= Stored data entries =
■ ■ ■

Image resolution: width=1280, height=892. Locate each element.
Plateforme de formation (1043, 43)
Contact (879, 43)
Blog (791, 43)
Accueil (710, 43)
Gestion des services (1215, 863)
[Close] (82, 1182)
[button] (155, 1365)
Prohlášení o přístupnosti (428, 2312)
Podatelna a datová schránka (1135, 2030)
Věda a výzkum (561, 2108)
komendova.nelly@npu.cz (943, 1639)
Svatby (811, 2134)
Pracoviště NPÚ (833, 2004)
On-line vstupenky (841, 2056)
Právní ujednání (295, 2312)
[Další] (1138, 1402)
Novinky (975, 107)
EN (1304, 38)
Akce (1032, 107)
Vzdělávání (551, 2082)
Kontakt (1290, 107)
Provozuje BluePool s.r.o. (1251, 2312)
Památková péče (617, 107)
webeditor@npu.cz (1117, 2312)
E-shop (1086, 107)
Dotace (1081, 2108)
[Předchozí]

■ ■ ■

= What the task requires =
Transcribe all entries exactly as they are given.

= Solution for this problem =
Image resolution: width=1280, height=892. Locate each element.
Plateforme de formation (1043, 43)
Contact (879, 43)
Blog (791, 43)
Accueil (710, 43)
Gestion des services (1215, 863)
[Close] (82, 1182)
[button] (155, 1365)
Prohlášení o přístupnosti (428, 2312)
Podatelna a datová schránka (1135, 2030)
Věda a výzkum (561, 2108)
komendova.nelly@npu.cz (943, 1639)
Svatby (811, 2134)
Pracoviště NPÚ (833, 2004)
On-line vstupenky (841, 2056)
Právní ujednání (295, 2312)
[Další] (1138, 1402)
Novinky (975, 107)
EN (1304, 38)
Akce (1032, 107)
Vzdělávání (551, 2082)
Kontakt (1290, 107)
Provozuje BluePool s.r.o. (1251, 2312)
Památková péče (617, 107)
webeditor@npu.cz (1117, 2312)
E-shop (1086, 107)
Dotace (1081, 2108)
[Předchozí]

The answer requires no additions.